◆ Exercise details ◆
Write out, word for word, the lines of the listing from the line containing "You are a GUI" through the end of the listing, both ends included. Leave the pictures out of your answer.

+++ Source data

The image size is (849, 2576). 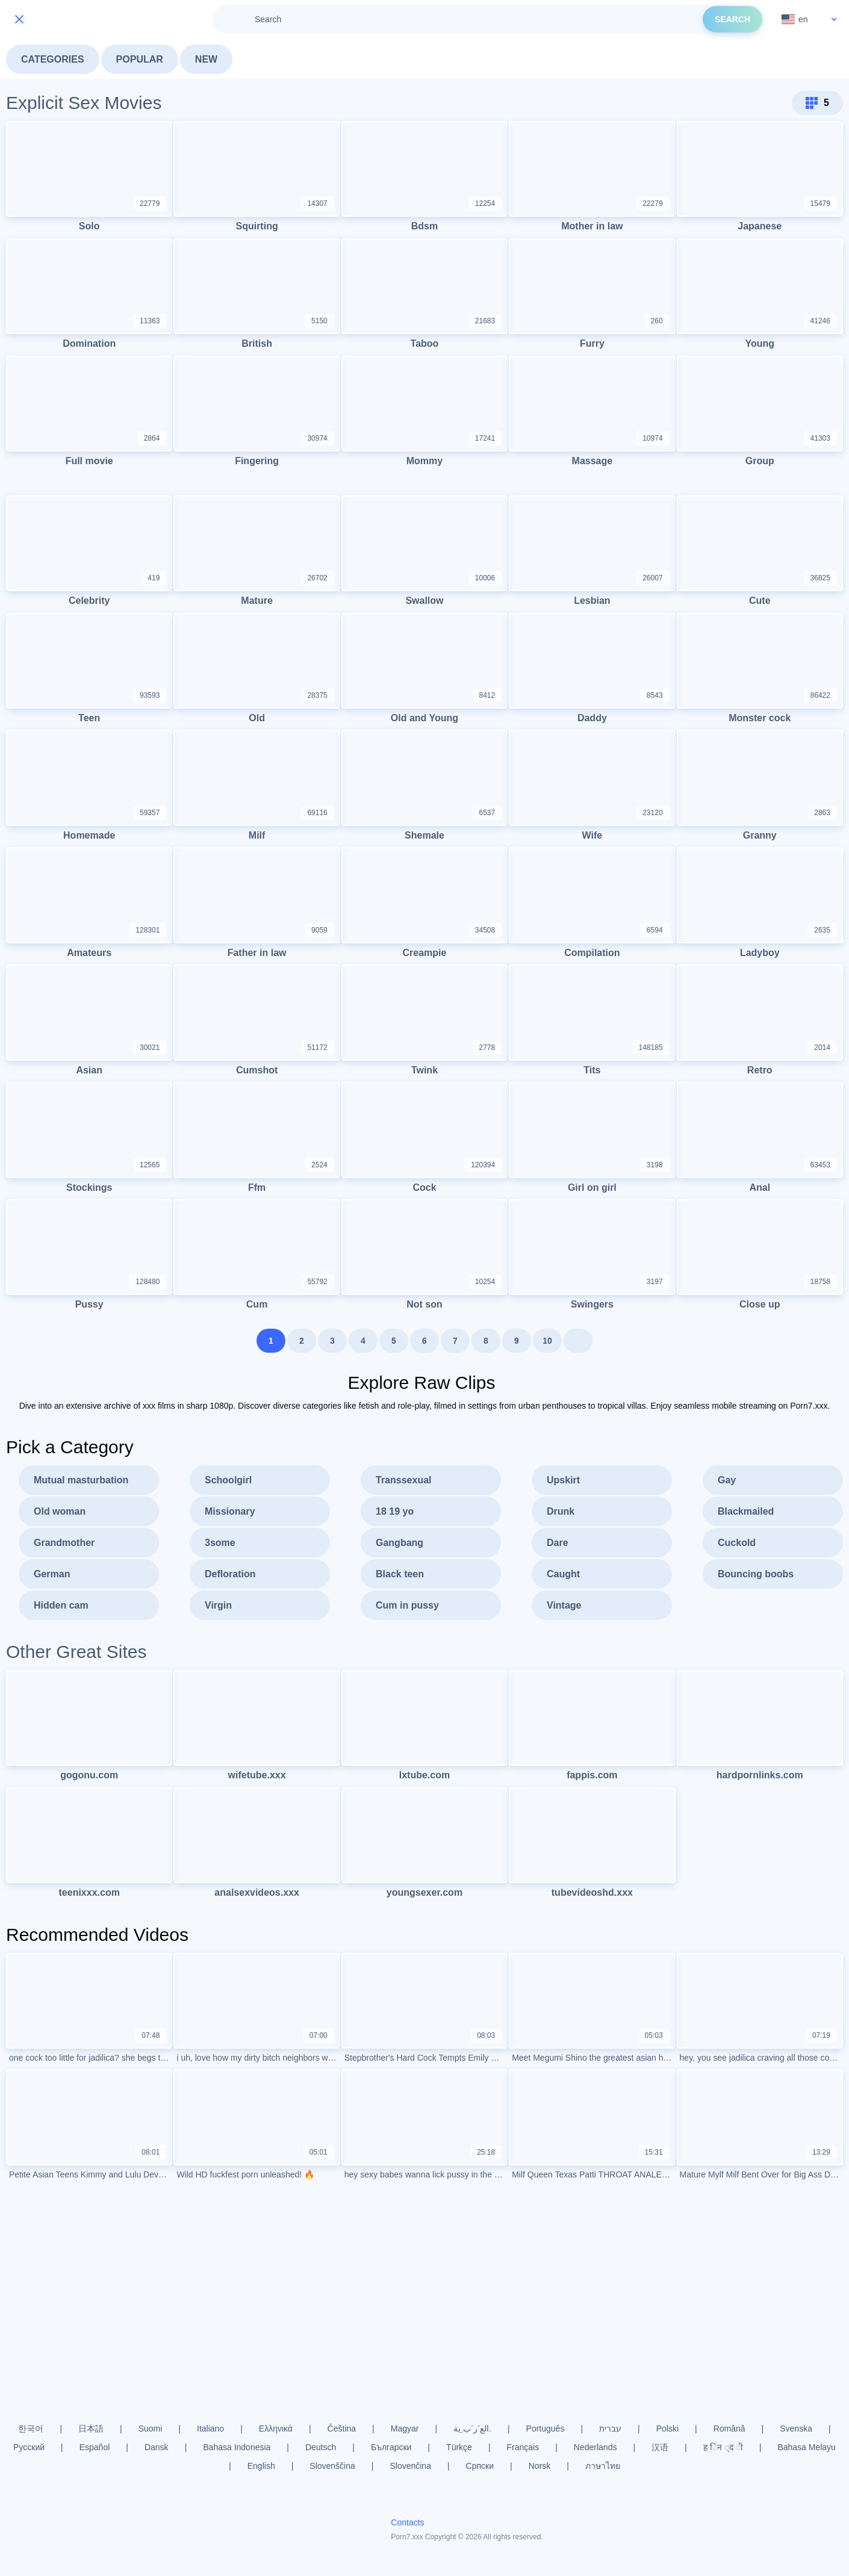 I want to click on German, so click(x=52, y=1577).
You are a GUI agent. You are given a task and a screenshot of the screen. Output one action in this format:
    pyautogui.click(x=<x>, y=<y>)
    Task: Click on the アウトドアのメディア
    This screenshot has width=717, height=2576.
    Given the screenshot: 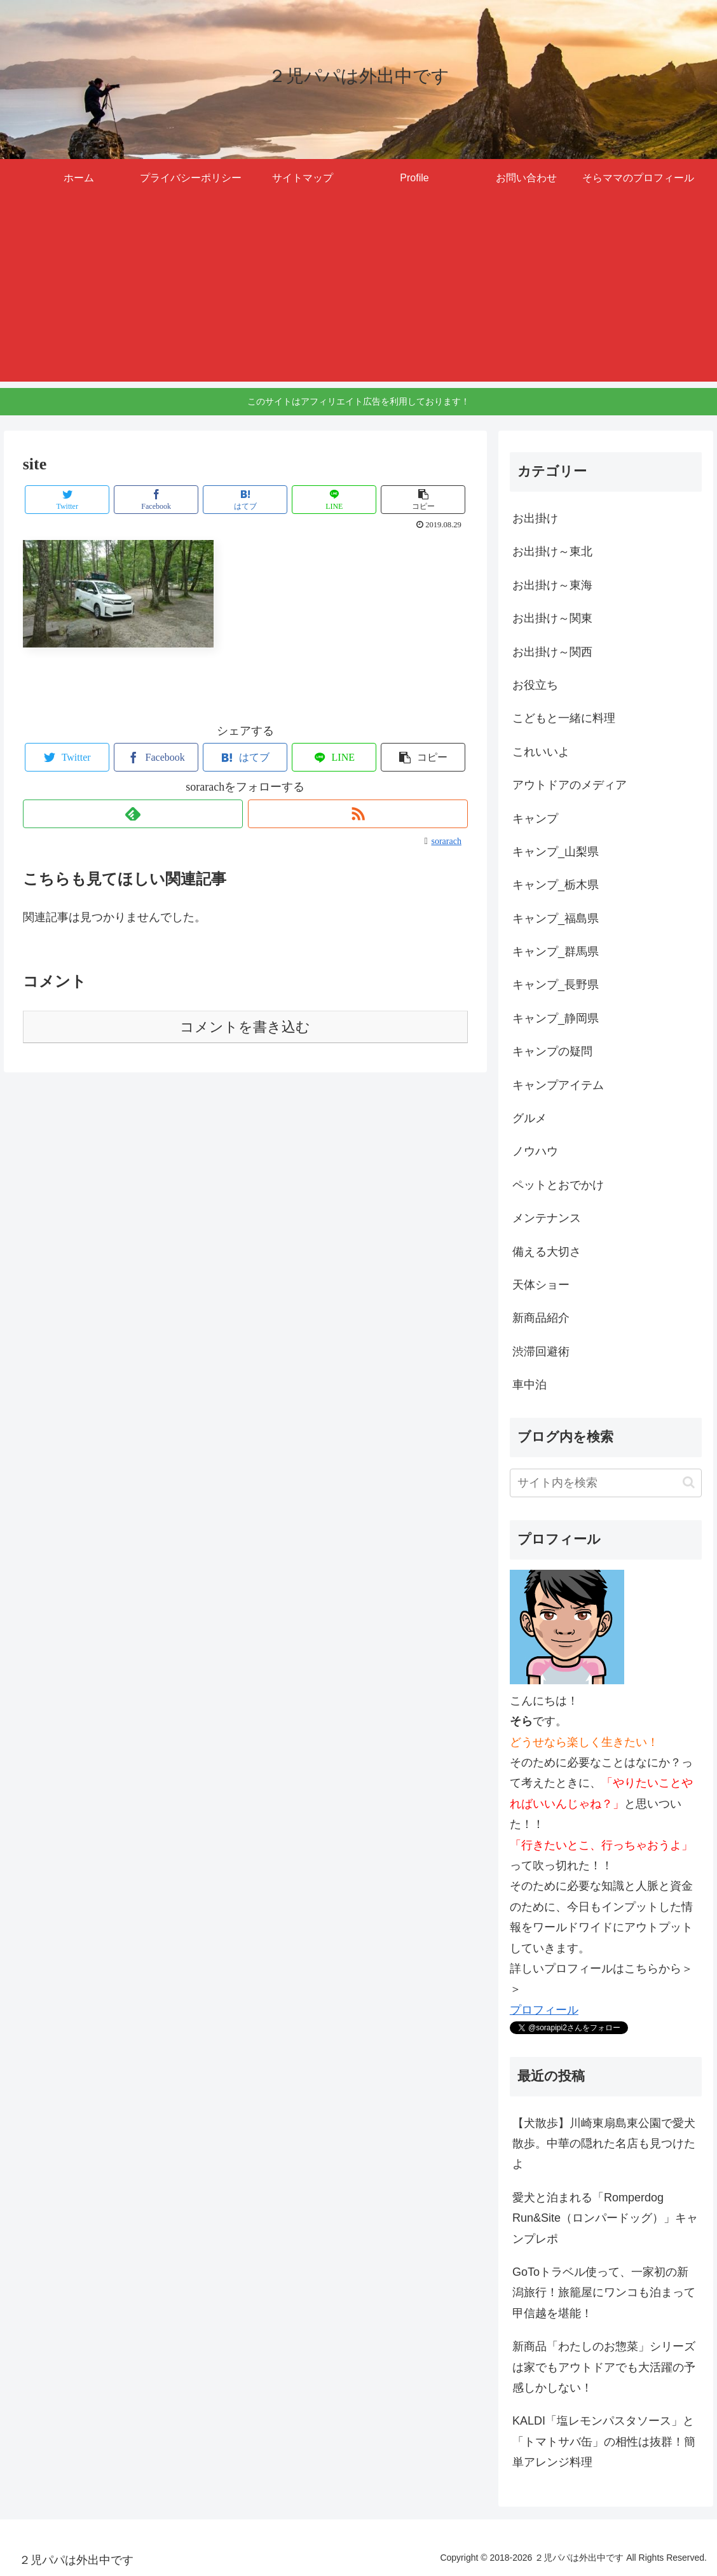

++++++

◆ Task response ◆
You are a GUI agent. You are given a task and a screenshot of the screen. Output one action in this format:
    pyautogui.click(x=<x>, y=<y>)
    Task: Click on the アウトドアのメディア
    This screenshot has width=717, height=2576.
    Given the screenshot: 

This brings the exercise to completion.